● Work instructions:
Output exactly what appears from the line containing "Task: Select the 増やす力 5/49 chart tile" to the end of the data below, and nothing more.

● Stored data:
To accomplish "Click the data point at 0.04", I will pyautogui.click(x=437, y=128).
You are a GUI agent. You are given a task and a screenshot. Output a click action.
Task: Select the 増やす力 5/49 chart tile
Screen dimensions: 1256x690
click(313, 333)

● Reply:
Task: Select the 増やす力 5/49 chart tile
Screen dimensions: 1256x690
click(313, 333)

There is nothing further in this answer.